Excerto selecionado

******************************

O Funchal enche-se de luzes e a nossa região entra naquela que é, para muitos, a época mais bonita do ano. O Natal tem esse poder, de quase nos fazer esquecer, ainda que por breves dias, as preocupações. No entanto, existe um lugar onde a quadra natalícia não traz descanso nem tranquilidade: o Serviço de Saúde da Região Autónoma da Madeira.
A época natalícia, tradicionalmente associada à celebração e ao convívio familiar, coincide de forma quase previsível com um período de elevada pressão sobre o sistema de saúde, que entra em estado de alerta máximo. Exige-se uma reflexão serena, mas clara, mesmo que tal incomode o leitor.
Muitas das macas que enchem os corredores do Hospital Dr. Nélio Mendonça, nesta altura do ano, não resultam exclusivamente de fatores imprevisíveis ou inevitáveis. Reconhecer esta realidade não visa a culpabilização, mas a promoção de um debate informado e construtivo, assente na evidência científica e no compromisso cívico, indispensável para garantir a sustentabilidade do Serviço de Saúde da Região Autónoma da Madeira e para a proteção dos mais vulneráveis.
O mês de dezembro traz consigo um fenómeno há muito conhecido de quem trabalha no serviço de urgência: um verdadeiro “banquete da doença”. O excesso de sal, açúcar e álcool - pilares da nossa gastronomia festiva - transforma-se num gatilho perigoso para quem vive com doenças crónicas. O diabético que decide “abrir uma exceção” para mais uma fatia de bolo de mel, o hipertenso que ignora os avisos e exagera na carne salgada, o doente cardíaco que confunde cansaço como “normalidade da festa”.
As consequências acabam por aparecer, inevitavelmente, à porta dos serviços de urgência: descompensações, agravamentos e urgências que, em muitos casos, poderiam ter sido prevenidas, com moderação e com o devido acompanhamento atempado nos cuidados de saúde primários.
A urgência hospitalar tem como missão primordial a assistência rápida e diferenciada a quadros emergentes. Não deve, nem pode, constituir-se como refúgio para as consequências de comportamentos alimentares imprudentes, nem como resposta para situações clínicas que não colocam em risco imediato a vida humana.
Quando um cidadão com uma situação não urgente recorre a um hospital central, contribui, muitas vezes de forma não intencional, para um problema de maior escala, pois cada lugar ocupado sem indicação clínica adequada representa menos tempo e menos recursos para quem se encontra em risco vital, acentua o desgaste físico e emocional de profissionais já fortemente pressionados e aumenta o perigo para doentes com condições tempo-dependentes, que não podem, em circunstância alguma, aguardar por uma maca ocupada por quem não corre perigo de vida imediato.

******************************

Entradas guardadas
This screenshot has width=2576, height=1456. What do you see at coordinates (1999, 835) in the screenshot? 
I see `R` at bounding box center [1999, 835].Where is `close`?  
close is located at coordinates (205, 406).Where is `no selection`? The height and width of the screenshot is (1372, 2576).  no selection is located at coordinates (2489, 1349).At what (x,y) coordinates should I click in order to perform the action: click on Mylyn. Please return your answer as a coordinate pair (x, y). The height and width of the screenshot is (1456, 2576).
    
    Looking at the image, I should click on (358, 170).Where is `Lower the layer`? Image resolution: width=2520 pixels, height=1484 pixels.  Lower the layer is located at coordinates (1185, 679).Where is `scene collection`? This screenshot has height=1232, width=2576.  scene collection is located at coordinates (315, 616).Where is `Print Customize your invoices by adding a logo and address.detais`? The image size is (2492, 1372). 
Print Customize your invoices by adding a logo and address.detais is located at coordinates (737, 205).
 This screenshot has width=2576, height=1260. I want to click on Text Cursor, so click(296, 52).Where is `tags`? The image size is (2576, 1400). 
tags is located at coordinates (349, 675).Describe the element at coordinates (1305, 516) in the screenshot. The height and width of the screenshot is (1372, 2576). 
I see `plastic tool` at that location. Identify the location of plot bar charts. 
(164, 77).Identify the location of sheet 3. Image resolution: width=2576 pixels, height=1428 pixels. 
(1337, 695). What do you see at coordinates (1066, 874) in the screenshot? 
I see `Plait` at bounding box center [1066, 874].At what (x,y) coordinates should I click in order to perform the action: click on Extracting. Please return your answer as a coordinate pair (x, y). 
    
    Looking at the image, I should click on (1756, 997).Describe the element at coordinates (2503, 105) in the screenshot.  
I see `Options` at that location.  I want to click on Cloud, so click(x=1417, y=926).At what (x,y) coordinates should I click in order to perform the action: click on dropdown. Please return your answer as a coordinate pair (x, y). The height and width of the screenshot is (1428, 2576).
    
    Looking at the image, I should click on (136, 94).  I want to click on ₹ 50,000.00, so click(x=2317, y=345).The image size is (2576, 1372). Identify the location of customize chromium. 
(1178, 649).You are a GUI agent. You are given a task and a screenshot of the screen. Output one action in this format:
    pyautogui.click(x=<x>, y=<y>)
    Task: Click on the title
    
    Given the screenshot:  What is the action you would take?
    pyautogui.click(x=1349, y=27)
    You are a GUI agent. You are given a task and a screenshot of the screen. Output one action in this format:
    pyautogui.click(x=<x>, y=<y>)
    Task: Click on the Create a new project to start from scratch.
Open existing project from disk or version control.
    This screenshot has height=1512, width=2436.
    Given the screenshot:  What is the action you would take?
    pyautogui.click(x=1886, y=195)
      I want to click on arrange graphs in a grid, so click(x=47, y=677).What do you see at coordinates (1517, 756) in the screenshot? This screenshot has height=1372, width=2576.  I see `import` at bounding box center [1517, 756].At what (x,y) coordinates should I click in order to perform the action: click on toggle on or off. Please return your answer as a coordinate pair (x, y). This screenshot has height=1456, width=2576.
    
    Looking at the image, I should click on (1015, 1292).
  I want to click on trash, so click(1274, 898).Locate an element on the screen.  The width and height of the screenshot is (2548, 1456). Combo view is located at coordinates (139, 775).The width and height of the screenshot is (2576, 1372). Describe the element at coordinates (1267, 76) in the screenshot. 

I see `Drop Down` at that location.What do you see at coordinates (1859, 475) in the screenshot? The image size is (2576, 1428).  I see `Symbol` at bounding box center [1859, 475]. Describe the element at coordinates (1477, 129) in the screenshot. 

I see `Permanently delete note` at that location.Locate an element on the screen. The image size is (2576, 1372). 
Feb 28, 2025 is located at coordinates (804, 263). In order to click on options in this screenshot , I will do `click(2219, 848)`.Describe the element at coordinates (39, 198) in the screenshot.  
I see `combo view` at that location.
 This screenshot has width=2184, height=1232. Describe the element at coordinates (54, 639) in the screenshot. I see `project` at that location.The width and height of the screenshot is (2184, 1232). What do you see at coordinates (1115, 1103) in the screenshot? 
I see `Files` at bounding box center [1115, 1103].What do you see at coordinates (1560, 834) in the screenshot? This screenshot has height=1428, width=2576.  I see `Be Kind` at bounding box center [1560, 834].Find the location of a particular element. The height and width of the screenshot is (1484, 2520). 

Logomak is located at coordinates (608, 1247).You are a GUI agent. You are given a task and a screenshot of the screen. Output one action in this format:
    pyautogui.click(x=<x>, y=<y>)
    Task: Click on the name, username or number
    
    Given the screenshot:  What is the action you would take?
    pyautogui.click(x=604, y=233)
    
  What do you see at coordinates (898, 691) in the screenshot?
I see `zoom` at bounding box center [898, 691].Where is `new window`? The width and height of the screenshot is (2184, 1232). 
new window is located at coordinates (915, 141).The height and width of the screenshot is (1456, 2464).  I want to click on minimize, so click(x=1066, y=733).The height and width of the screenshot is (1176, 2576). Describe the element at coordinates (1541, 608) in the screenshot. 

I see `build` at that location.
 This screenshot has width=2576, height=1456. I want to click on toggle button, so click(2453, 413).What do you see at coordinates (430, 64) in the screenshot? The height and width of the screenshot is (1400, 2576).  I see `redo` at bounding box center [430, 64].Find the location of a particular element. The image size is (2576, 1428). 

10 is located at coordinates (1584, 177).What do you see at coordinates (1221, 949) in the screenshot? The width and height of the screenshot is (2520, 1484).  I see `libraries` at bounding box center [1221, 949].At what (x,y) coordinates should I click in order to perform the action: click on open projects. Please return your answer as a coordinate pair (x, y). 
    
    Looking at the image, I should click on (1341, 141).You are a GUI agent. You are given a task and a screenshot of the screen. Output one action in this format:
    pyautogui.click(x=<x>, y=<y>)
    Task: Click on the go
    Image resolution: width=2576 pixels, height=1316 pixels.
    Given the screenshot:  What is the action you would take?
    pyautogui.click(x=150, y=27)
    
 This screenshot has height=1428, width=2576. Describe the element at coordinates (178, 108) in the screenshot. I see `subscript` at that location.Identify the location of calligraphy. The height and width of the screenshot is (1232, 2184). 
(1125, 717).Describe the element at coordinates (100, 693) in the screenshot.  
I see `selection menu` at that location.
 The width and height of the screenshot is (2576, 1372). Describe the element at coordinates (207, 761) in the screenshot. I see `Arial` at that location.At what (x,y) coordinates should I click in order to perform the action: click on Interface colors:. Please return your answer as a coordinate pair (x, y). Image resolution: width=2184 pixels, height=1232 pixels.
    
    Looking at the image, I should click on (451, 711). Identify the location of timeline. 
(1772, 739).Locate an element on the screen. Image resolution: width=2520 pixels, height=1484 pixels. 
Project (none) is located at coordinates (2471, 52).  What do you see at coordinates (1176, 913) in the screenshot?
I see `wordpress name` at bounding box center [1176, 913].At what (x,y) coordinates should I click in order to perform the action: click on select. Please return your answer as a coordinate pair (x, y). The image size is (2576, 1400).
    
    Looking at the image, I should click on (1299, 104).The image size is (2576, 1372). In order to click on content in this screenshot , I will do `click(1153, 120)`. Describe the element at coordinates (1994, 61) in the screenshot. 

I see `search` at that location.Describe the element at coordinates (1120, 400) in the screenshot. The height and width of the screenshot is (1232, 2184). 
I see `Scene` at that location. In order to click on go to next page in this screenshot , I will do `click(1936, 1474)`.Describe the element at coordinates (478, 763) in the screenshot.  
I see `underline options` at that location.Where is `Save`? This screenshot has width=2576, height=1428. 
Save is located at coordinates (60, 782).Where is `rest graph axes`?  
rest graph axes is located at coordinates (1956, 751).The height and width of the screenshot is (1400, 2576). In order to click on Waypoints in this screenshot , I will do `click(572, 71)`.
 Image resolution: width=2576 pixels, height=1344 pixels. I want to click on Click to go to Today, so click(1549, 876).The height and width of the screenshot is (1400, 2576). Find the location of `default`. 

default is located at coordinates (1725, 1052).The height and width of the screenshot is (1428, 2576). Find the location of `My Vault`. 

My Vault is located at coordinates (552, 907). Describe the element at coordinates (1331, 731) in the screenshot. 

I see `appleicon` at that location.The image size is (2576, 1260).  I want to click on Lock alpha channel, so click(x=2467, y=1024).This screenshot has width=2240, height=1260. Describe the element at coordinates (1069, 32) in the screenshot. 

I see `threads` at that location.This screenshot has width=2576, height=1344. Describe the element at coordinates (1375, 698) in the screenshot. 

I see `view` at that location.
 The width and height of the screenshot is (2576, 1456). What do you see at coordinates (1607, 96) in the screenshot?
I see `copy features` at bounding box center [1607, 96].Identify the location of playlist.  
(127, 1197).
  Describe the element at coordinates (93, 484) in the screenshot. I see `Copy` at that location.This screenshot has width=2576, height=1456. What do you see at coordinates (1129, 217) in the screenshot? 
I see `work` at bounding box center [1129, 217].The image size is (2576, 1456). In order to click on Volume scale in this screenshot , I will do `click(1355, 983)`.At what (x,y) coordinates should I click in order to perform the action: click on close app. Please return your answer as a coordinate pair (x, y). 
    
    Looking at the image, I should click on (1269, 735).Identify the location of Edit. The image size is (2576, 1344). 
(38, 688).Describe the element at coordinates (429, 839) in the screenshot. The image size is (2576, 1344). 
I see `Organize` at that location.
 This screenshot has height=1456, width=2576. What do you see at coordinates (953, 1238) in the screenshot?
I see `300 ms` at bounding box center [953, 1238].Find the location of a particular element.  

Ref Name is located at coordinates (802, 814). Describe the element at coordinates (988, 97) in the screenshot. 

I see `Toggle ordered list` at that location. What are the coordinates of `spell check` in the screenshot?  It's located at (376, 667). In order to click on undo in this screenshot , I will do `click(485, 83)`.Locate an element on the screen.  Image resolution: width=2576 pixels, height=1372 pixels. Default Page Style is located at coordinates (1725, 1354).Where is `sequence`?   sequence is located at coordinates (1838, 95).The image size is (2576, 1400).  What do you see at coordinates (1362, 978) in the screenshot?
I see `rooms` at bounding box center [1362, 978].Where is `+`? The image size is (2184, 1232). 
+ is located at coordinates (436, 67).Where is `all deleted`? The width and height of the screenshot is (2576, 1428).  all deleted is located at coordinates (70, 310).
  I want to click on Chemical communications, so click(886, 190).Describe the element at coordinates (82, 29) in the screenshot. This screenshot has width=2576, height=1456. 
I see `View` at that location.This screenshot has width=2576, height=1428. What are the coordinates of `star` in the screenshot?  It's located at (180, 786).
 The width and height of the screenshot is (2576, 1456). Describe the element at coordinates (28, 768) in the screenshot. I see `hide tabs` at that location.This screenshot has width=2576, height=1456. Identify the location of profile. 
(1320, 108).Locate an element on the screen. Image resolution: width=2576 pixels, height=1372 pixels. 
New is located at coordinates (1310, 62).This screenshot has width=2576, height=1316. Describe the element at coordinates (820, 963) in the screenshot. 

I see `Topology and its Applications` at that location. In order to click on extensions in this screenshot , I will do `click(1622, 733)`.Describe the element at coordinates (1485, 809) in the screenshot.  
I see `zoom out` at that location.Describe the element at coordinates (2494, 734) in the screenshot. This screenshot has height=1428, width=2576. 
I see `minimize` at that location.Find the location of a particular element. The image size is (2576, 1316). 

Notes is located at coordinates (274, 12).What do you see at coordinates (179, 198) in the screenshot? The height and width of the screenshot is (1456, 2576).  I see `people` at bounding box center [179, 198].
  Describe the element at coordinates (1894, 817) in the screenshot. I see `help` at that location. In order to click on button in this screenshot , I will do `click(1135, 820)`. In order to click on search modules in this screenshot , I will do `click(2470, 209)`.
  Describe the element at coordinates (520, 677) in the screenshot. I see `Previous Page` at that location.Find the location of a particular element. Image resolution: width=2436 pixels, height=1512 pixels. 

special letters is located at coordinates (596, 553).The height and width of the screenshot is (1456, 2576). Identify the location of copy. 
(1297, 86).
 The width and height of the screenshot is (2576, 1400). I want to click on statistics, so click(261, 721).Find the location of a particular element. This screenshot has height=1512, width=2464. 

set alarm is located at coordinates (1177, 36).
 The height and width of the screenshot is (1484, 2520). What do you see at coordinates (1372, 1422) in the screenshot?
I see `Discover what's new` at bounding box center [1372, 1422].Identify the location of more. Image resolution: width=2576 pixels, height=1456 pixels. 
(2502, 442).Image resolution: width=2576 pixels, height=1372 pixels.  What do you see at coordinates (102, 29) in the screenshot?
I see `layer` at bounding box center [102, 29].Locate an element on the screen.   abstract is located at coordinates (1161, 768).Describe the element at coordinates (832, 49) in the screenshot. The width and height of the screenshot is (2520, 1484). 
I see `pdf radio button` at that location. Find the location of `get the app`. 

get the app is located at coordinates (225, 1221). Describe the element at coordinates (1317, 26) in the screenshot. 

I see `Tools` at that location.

******************************

Tarefas obrigatórias
[A] Devolva sem alterações o trecho do texto sobre o Serviço de Saúde da Madeira que começa em "A época natalícia, tradicionalmente" e vai até "incomode o leitor.".
[B] Indique se cada afirmação está de acordo com o texto sobre o Serviço de Saúde da Madeira, respondendo sim ou não e citando as palavras decisivas do texto: (i) a urgência hospitalar tem como missão primordial a assistência rápida e diferenciada a quadros emergentes; (ii) as macas nos corredores do Hospital Dr. Nélio Mendonça resultam exclusivamente de fatores imprevisíveis ou inevitáveis; (iii) o excesso de sal, açúcar e álcool é apresentado como pilar da gastronomia festiva.

Respostas por tarefa
[A]
A época natalícia, tradicionalmente associada à celebração e ao convívio familiar, coincide de forma quase previsível com um período de elevada pressão sobre o sistema de saúde, que entra em estado de alerta máximo. Exige-se uma reflexão serena, mas clara, mesmo que tal incomode o leitor.

[B]
(i) Sim: «A urgência hospitalar tem como missão primordial a assistência rápida e diferenciada a quadros emergentes».
(ii) Não: «não resultam exclusivamente de fatores imprevisíveis ou inevitáveis».
(iii) Sim: «O excesso de sal, açúcar e álcool - pilares da nossa gastronomia festiva».